Doch Götter sind grausam, wie sonst hätten sie es zulassen können, daß wir getrennt werden, daß ein Herz auseinandergerissen wird, das in zwei Brüsten schlägt? Neid muß es sein, Neid auf die Reinheit, die Dir innewohnt und die kein Engel und kein Gott jemals erreichen kann, Eifersucht auf das Band, das uns verband, verbindet, auf die Liebe, die die Grenzen alles Vorstellbaren sprengt und uns ekstatische Verzückung und grenzenlose Lust erst möglich machte.

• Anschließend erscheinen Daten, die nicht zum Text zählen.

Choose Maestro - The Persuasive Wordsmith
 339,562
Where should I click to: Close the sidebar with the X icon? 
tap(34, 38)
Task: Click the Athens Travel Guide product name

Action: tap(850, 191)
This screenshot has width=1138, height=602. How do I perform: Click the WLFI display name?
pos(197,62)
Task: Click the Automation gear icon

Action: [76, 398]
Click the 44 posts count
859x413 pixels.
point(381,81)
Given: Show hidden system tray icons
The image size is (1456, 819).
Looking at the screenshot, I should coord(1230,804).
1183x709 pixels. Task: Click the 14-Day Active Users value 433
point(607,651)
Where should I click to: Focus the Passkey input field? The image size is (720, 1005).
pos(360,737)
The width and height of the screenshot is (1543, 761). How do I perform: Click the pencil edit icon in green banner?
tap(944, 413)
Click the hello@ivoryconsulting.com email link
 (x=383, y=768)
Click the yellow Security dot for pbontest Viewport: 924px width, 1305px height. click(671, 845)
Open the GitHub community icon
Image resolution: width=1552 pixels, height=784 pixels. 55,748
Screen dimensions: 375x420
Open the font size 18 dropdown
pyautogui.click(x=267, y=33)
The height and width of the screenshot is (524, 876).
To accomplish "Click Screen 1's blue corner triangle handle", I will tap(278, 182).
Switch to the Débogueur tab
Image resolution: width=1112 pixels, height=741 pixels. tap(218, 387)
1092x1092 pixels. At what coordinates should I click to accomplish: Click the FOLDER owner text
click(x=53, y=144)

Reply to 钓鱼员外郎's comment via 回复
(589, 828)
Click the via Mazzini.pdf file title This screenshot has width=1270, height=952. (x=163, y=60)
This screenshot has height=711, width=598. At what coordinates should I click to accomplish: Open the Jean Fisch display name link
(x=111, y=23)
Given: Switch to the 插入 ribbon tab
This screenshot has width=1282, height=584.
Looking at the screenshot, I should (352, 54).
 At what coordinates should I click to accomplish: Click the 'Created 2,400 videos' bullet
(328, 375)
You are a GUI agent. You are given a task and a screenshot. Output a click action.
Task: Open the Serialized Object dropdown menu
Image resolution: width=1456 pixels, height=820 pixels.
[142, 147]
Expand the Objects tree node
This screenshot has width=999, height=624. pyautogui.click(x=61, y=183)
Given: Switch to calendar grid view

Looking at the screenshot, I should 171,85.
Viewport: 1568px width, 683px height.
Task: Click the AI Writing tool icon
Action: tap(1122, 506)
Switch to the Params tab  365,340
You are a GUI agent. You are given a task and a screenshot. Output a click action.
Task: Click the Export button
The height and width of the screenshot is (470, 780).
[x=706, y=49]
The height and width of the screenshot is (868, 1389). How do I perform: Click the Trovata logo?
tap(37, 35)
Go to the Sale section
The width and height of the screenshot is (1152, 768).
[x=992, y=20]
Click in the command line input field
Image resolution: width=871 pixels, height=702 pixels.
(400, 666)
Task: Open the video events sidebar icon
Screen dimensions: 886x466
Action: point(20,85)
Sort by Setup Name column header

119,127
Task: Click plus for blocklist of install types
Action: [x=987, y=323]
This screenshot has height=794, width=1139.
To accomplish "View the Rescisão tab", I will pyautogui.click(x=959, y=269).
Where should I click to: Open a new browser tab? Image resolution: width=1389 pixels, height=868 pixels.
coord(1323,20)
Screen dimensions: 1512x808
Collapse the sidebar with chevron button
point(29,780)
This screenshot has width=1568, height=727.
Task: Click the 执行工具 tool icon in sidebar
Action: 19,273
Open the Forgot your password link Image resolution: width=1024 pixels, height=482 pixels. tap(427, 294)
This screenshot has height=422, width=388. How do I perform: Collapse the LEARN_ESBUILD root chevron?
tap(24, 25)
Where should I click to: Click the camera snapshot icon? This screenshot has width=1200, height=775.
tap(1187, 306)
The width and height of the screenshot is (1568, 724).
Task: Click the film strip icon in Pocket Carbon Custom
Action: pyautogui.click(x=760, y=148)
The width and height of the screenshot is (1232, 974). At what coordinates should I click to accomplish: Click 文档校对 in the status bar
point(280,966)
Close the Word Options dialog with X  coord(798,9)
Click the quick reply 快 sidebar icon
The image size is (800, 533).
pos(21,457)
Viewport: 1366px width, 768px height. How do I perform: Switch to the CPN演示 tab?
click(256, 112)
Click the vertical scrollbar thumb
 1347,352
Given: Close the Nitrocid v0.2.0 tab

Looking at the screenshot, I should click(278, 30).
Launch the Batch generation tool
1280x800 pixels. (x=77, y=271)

Den Göttern habe ich abgeschworen. Zu Dir will ich beten. In Deine vollkommenen kleinen Hände lege ich meine verfluchte Seele, bette sie zur Ruhe in Deinen warmen Winkeln. Vielleicht gibt es wirklich irgendwo eine Welt, in der wir uns wiedersehen werden. So oder so - es gibt jetzt keinen anderen Weg für mich.
Vielleicht ist Liebe unsterblich.
Dein Antoine
Lyon. Der des Kindesmißbrauchs Verdächtige Antoine Pascal wurde am Morgen des 3. August, zwei Tage vor seinem Verhandlungstermin, tot in seiner Zelle aufgefunden. Die Todesursache konnte bisher nicht ermittelt werden.
Pascal stand unter dem schweren Verdacht, die heute elfjährige Sophie B. vier Jahre lang sexuell mißbraucht zu haben. Das Mädchen befindet sich in psychologischer Behandlung.